My new iMac Core 2 Duo 2.66GHz

I finally pulled the trigger on a new iMac. I’ve been wanting one since I heard Apple’s future OS’s will stop supporting non-Intel Macs. I still have my old PowerMac G5 (dual 2.0GHz, 2.5GB ram). It still works flawlessly but was concerned of its support in the future. So now with my new iMac, I just have my G5 do video conversions and soon I’ll update the OS to Leopard server.

Some things that caught me by surprise after I using it for a couple of days.
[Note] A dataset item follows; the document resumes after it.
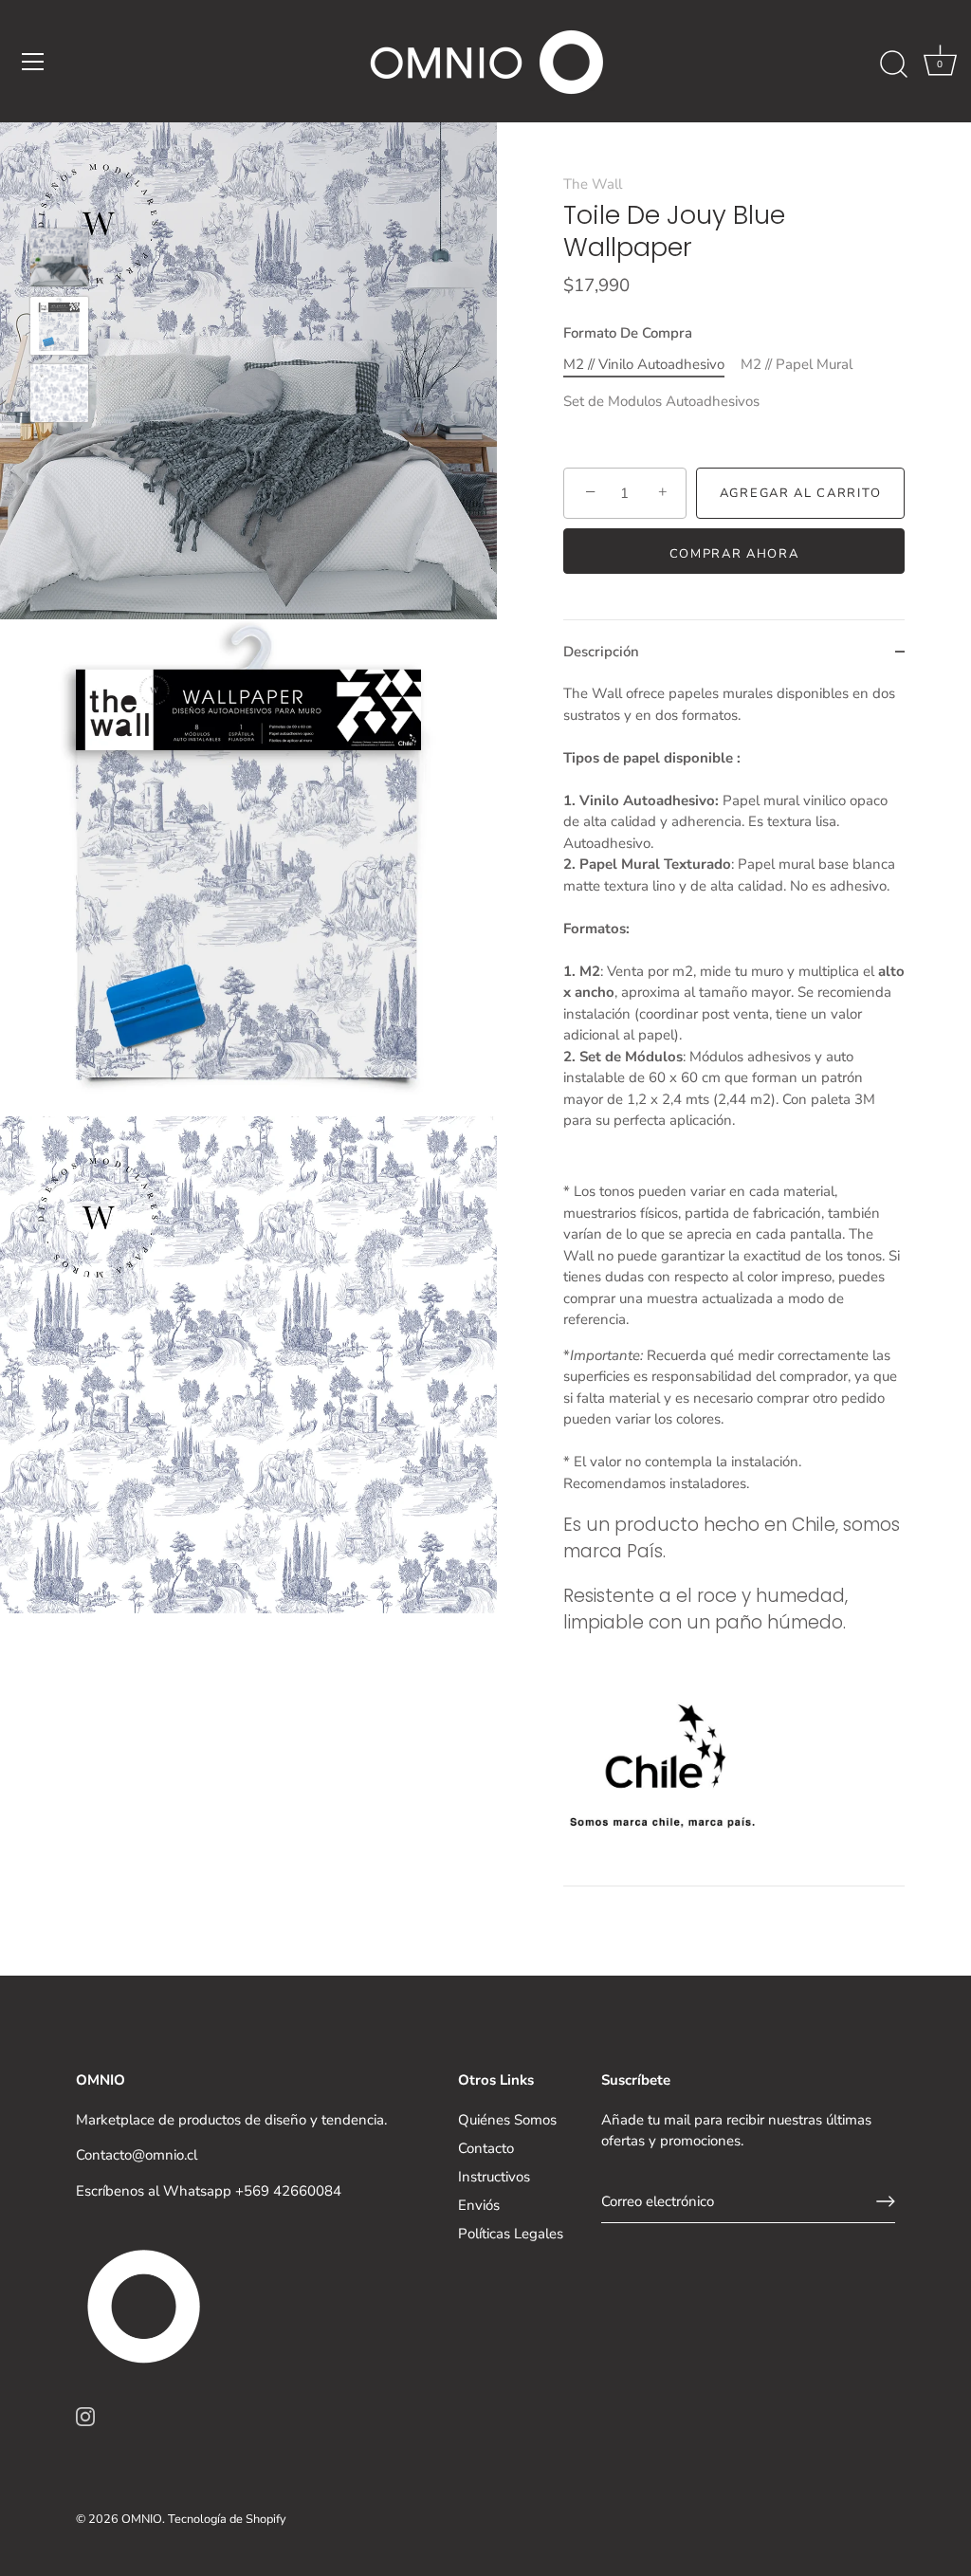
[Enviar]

  • No magnetic remote rest for remote control ( – I was bummed out about not having this. I have this feature on my iMac at work.
  • With my G5 (since it uses a separate monitor), I was able to leave the computer on overnight and just turn of the monitor. With the iMac, you have to set up the screen saver timer and the display sleep option. Not a big deal but I have to keep changing it if I plan to leave the iMac on overnight. I change the settings to the lowest minutes possible but can’t have this option while I’m using it regularly.
  • The 2.66GHz model came with 320GB. I thought this would be enough but after transferring my data over from my G5, I’m left with 130GB. I guess I miscalculated how much data I had. I was thinking I had a little over 100GB of data only. No worries, I have over 2TB of external hard drives.
  • Upgrading the memory is a little different from the previous iMac models (non Aluminum). After removing the screw for the memory area, there now tabs instead of the levers. You have to pull the tabs in order to remove the memory. The first one was somewhat easy to pull, but the second was a little harder.
  • The ATI Radeon HD 2600 (256MB PCIe) is a great upgrade from my G5’s ATI Radeon 9600 Pro (64MB AGP) video card. My frame rate on WoW has at least doubled and in some areas it tripled.
  • The startup of my iMac is a little faster than my G5 but would’ve thought it would be faster.

I haven’t really got too much into it to feel the difference. But if you are still running a non-Intel Mac, I would suggest getting a new one with an Intel CPU. Not only will Apple stop support on non-Intel CPU’s in the future but programs like Parallels and VMWare run great on the new hardware (requires Intel CPU).